• **REQUIREMENT**
Take the line containing "Select the 日志 log tab" and every line after it in the data below, and print them exactly as given, with nothing else.

- Opening Delimiter -

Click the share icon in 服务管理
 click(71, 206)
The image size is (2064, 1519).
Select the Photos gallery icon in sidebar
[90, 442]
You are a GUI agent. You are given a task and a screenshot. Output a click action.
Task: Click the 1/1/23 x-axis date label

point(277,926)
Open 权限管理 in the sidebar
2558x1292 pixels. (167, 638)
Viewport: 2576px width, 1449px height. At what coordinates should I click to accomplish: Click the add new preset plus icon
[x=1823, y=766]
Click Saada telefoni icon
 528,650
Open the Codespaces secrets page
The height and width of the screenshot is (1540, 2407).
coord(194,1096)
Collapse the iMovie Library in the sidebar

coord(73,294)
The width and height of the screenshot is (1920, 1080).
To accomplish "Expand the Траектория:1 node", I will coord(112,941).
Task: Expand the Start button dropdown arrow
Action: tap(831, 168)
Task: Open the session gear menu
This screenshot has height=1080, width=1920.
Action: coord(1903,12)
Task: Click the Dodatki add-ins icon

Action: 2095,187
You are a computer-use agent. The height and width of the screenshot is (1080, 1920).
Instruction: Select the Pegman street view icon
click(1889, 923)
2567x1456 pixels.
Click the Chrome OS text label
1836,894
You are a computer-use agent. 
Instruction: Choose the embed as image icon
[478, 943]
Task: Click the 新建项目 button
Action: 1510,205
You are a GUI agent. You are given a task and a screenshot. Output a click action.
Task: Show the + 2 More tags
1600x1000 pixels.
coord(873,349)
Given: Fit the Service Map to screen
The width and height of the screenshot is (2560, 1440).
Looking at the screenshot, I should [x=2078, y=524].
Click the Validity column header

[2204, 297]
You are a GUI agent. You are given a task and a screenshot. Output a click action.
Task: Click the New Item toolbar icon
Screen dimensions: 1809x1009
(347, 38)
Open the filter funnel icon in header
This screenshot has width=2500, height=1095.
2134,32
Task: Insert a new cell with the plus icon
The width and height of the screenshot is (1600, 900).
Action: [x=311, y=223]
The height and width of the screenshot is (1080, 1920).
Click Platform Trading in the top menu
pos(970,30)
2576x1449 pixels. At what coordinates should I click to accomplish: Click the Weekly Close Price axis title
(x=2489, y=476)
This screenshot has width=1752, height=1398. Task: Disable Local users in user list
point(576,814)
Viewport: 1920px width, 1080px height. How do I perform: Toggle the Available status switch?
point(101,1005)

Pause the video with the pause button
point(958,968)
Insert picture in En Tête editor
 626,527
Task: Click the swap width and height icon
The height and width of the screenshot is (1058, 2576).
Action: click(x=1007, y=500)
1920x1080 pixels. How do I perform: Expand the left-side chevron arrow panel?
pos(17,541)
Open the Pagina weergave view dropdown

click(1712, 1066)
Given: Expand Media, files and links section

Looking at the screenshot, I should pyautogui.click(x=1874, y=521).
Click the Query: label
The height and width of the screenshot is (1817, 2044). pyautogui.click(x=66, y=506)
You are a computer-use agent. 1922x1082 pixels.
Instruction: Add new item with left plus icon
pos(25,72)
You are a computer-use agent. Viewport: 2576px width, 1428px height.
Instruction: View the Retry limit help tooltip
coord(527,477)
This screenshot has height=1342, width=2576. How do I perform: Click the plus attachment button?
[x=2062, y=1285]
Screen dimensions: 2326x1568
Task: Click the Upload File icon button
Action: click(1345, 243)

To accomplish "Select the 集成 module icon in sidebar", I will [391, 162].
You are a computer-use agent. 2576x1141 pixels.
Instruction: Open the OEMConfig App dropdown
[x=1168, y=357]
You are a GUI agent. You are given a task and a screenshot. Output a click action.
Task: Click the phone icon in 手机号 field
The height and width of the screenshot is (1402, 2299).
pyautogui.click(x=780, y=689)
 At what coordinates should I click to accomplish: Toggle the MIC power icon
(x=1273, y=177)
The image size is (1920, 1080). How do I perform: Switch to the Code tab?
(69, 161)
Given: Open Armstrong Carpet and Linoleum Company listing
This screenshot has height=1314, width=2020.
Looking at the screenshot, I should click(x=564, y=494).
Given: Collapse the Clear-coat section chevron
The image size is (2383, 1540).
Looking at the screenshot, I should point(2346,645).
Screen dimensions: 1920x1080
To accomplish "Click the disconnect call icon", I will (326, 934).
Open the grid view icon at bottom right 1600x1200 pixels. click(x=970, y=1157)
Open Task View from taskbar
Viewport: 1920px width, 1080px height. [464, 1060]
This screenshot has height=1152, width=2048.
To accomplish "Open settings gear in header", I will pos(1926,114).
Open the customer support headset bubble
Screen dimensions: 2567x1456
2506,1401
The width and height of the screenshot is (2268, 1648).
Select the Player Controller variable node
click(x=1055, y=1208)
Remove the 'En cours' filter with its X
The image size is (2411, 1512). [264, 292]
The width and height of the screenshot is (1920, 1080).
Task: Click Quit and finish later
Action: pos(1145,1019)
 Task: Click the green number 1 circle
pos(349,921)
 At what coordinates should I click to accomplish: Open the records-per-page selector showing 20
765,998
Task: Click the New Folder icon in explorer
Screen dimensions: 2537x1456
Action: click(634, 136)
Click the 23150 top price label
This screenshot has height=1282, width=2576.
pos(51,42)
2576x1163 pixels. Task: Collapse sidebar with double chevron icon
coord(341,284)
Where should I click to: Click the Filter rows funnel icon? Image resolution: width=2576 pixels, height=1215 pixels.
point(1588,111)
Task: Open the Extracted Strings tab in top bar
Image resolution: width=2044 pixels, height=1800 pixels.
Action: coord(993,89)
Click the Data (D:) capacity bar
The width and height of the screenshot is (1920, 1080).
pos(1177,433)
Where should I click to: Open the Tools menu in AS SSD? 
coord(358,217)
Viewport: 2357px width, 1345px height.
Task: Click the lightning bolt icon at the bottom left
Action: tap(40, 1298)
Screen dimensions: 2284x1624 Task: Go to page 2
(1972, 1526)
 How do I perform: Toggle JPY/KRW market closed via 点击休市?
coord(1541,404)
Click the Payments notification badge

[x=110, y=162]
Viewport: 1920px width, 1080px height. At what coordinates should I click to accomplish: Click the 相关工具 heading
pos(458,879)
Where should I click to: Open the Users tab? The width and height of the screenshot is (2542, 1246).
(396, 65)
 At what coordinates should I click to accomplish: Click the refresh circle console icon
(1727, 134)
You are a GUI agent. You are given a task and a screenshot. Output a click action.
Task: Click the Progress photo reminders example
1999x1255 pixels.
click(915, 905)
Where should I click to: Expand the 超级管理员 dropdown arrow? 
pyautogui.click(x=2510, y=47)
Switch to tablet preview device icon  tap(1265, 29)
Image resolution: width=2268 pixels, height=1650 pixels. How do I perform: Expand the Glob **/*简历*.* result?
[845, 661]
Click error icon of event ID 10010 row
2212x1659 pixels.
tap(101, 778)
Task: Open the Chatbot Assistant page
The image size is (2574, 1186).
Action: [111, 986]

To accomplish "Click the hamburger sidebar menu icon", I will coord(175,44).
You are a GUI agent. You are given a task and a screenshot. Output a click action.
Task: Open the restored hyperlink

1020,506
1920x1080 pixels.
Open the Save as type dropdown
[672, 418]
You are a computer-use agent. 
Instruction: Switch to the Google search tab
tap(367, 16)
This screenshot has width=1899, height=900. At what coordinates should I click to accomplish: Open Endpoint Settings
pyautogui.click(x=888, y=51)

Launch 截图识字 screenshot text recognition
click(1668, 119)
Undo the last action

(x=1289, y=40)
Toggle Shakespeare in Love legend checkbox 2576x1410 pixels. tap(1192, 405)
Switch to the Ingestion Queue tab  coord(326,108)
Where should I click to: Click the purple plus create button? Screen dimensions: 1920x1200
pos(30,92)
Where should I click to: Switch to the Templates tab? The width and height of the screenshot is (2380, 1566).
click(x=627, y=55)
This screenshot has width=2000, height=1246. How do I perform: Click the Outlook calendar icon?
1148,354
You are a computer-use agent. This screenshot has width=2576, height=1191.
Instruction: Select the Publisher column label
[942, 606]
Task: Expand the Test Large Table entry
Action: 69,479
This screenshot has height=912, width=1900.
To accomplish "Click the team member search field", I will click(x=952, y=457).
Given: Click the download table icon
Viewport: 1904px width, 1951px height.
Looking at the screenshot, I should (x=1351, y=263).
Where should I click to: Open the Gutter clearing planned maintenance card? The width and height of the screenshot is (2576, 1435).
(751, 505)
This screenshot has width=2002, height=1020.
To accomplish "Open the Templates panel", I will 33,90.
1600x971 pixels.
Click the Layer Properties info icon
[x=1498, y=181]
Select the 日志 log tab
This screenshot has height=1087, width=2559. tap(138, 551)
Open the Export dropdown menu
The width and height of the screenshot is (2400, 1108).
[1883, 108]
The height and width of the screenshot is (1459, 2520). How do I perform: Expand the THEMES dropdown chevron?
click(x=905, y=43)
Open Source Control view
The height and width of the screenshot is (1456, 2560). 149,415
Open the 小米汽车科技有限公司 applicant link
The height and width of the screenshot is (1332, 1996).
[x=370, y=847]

- Closing Delimiter -

• **RESPONSE BOX**
Select the 日志 log tab
This screenshot has height=1087, width=2559. tap(138, 551)
Open the Export dropdown menu
The width and height of the screenshot is (2400, 1108).
[1883, 108]
The height and width of the screenshot is (1459, 2520). How do I perform: Expand the THEMES dropdown chevron?
click(x=905, y=43)
Open Source Control view
The height and width of the screenshot is (1456, 2560). 149,415
Open the 小米汽车科技有限公司 applicant link
The height and width of the screenshot is (1332, 1996).
[x=370, y=847]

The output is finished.